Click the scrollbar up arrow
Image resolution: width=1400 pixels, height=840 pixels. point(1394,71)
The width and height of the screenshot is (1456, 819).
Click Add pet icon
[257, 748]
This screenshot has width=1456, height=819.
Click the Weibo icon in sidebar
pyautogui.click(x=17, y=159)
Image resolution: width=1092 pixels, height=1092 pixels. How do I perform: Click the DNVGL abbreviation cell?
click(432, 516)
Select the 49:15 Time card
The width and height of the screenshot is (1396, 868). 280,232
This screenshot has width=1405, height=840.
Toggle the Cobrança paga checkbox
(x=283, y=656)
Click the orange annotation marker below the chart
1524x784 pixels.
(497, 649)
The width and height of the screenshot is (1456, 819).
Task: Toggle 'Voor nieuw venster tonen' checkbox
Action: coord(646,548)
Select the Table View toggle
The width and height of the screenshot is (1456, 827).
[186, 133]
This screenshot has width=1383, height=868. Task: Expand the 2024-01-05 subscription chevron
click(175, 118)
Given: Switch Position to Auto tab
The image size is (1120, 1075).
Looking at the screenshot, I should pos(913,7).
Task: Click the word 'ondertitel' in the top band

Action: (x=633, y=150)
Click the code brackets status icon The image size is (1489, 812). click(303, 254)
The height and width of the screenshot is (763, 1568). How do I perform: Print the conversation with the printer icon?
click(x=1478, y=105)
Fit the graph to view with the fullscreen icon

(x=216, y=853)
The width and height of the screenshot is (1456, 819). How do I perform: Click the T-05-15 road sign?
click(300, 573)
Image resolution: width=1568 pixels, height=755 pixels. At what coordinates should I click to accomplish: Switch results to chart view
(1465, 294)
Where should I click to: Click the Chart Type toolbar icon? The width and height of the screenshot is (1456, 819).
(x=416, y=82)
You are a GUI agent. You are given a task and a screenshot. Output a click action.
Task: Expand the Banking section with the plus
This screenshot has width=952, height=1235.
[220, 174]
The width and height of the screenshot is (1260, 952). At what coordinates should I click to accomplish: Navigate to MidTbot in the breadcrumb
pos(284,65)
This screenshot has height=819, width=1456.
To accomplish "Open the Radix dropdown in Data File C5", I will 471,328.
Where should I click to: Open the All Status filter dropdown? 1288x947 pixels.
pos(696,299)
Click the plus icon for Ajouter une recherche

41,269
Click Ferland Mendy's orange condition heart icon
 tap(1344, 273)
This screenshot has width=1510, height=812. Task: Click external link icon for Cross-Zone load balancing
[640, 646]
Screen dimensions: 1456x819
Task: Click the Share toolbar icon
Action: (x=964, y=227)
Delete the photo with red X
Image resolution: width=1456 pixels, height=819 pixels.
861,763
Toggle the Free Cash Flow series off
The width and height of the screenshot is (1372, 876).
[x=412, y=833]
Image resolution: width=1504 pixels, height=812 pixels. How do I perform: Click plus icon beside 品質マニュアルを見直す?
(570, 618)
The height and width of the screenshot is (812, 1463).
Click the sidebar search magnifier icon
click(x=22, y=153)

> **Task objective**
Would you write out the listing above exactly, in full?

> **Result for this exercise**
Click the scrollbar up arrow
Image resolution: width=1400 pixels, height=840 pixels. point(1394,71)
The width and height of the screenshot is (1456, 819).
Click Add pet icon
[257, 748]
This screenshot has width=1456, height=819.
Click the Weibo icon in sidebar
pyautogui.click(x=17, y=159)
Image resolution: width=1092 pixels, height=1092 pixels. How do I perform: Click the DNVGL abbreviation cell?
click(432, 516)
Select the 49:15 Time card
The width and height of the screenshot is (1396, 868). 280,232
This screenshot has width=1405, height=840.
Toggle the Cobrança paga checkbox
(x=283, y=656)
Click the orange annotation marker below the chart
1524x784 pixels.
(497, 649)
The width and height of the screenshot is (1456, 819).
Task: Toggle 'Voor nieuw venster tonen' checkbox
Action: coord(646,548)
Select the Table View toggle
The width and height of the screenshot is (1456, 827).
[186, 133]
This screenshot has width=1383, height=868. Task: Expand the 2024-01-05 subscription chevron
click(175, 118)
Given: Switch Position to Auto tab
The image size is (1120, 1075).
Looking at the screenshot, I should pos(913,7).
Task: Click the word 'ondertitel' in the top band

Action: (x=633, y=150)
Click the code brackets status icon The image size is (1489, 812). click(303, 254)
The height and width of the screenshot is (763, 1568). How do I perform: Print the conversation with the printer icon?
click(x=1478, y=105)
Fit the graph to view with the fullscreen icon

(x=216, y=853)
The width and height of the screenshot is (1456, 819). How do I perform: Click the T-05-15 road sign?
click(300, 573)
Image resolution: width=1568 pixels, height=755 pixels. At what coordinates should I click to accomplish: Switch results to chart view
(1465, 294)
Where should I click to: Click the Chart Type toolbar icon? The width and height of the screenshot is (1456, 819).
(x=416, y=82)
You are a GUI agent. You are given a task and a screenshot. Output a click action.
Task: Expand the Banking section with the plus
This screenshot has width=952, height=1235.
[220, 174]
The width and height of the screenshot is (1260, 952). At what coordinates should I click to accomplish: Navigate to MidTbot in the breadcrumb
pos(284,65)
This screenshot has height=819, width=1456.
To accomplish "Open the Radix dropdown in Data File C5", I will 471,328.
Where should I click to: Open the All Status filter dropdown? 1288x947 pixels.
pos(696,299)
Click the plus icon for Ajouter une recherche

41,269
Click Ferland Mendy's orange condition heart icon
 tap(1344, 273)
This screenshot has width=1510, height=812. Task: Click external link icon for Cross-Zone load balancing
[640, 646]
Screen dimensions: 1456x819
Task: Click the Share toolbar icon
Action: (x=964, y=227)
Delete the photo with red X
Image resolution: width=1456 pixels, height=819 pixels.
861,763
Toggle the Free Cash Flow series off
The width and height of the screenshot is (1372, 876).
[x=412, y=833]
Image resolution: width=1504 pixels, height=812 pixels. How do I perform: Click plus icon beside 品質マニュアルを見直す?
(570, 618)
The height and width of the screenshot is (812, 1463).
Click the sidebar search magnifier icon
click(x=22, y=153)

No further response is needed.